By Jasmine Maringmei & Dr Tiameren Jamir

Across India, and increasingly in Meghalaya, National Quality Assurance Standards (NQAS) certification has become synonymous with “quality” in public health facilities. While certification creates measurable benchmarks and signals reform, an important policy question remains: does compliance with standards translate into better care for the mothers, children, and citizens who depend on the public system? Meghalaya’s commitment to strengthening its health system is evident. Significant administrative and financial investments are being made to ensure that public health facilities meet the National Quality Assurance Standards (NQAS). While the journey towards quality assurance continues, notable progress has been made under the NQAS framework.
In 2025, ten public health facilities, including several PHCs and a district hospital, secured NQAS certification. Moreover, a total of 91 Health and Wellness Centers (HWCs) across Meghalaya have achieved NQAS certification, marking a significant step in institutionalizing quality in primary care. This represents approximately 19.4% of the state’s HWCs, paving the way for broader system strengthening. These accomplishments are not limited to infrastructure upgrades but also reflect the sustained efforts of district teams, quality managers, frontline workers, and state-level leadership. Yet certification is only the beginning of the quality journey. NQAS requires facilities to meet standards across eight domains — service provision, patient rights, inputs, support services, clinical care, infection control, quality management, and outcomes.

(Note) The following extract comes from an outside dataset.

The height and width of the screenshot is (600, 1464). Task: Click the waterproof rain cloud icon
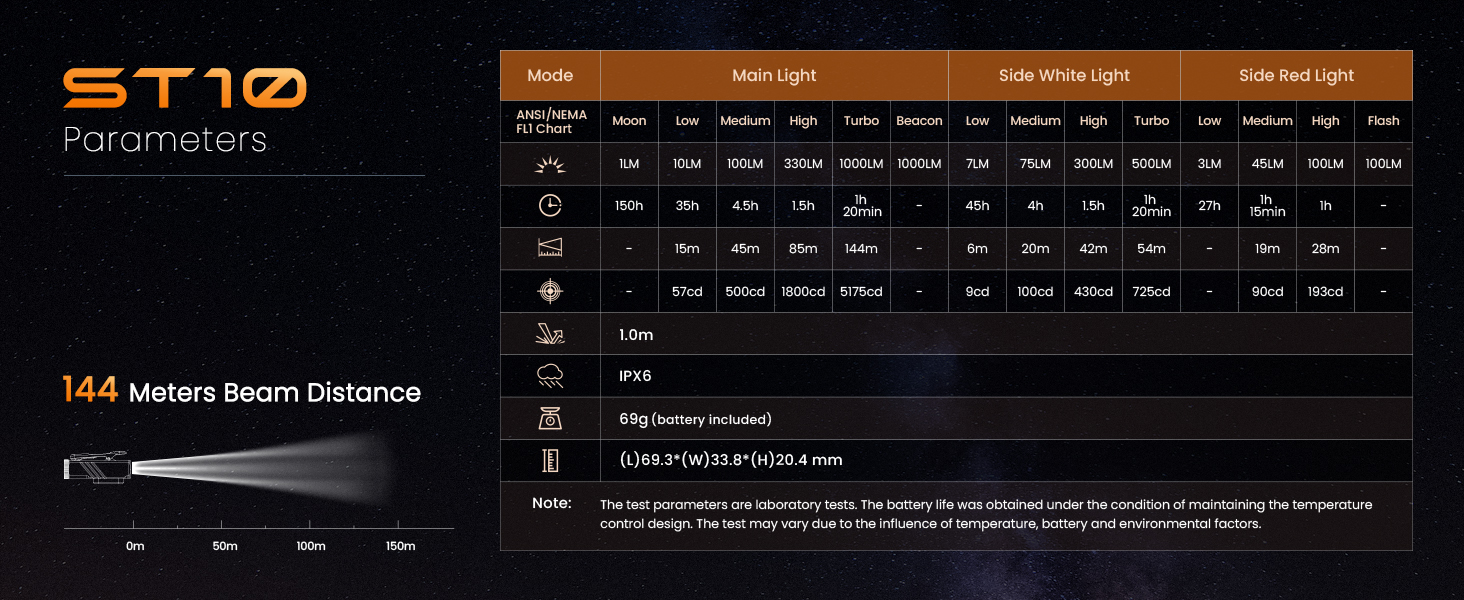pyautogui.click(x=550, y=376)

While meeting such standards is necessary for providing good-quality care, they do not automatically translate into better care, higher utilization, or greater patient trust. A facility can meet every checklist requirement and still fail the community it serves. This matters because a large share of Meghalaya’s population depends on the public system. Nearly half of all institutional births occur in government facilities, and over 93% of children receive vaccinations there (NFHS-5, 2019–20). In rural areas, the dependence is even higher: 93% of hospitalizations and more than half of outpatient visits are managed by the public system (NSSO, 2019). When such a significant proportion of maternal and child health services flows through PHCs and HWCs, certification cannot remain a symbolic exercise. It must translate into better care on the ground.
This gap is particularly visible at the HWC level in Meghalaya. Many centres continue to face shortages of medicines, limited diagnostics, unreliable power supply, and chronic human resource gaps. Vacancies in Mid-Level Health Provider (MLHP) posts, frequent transfers, and resignations disrupt continuity of care. These challenges are not unique to Meghalaya, but geography and remoteness amplify their impact.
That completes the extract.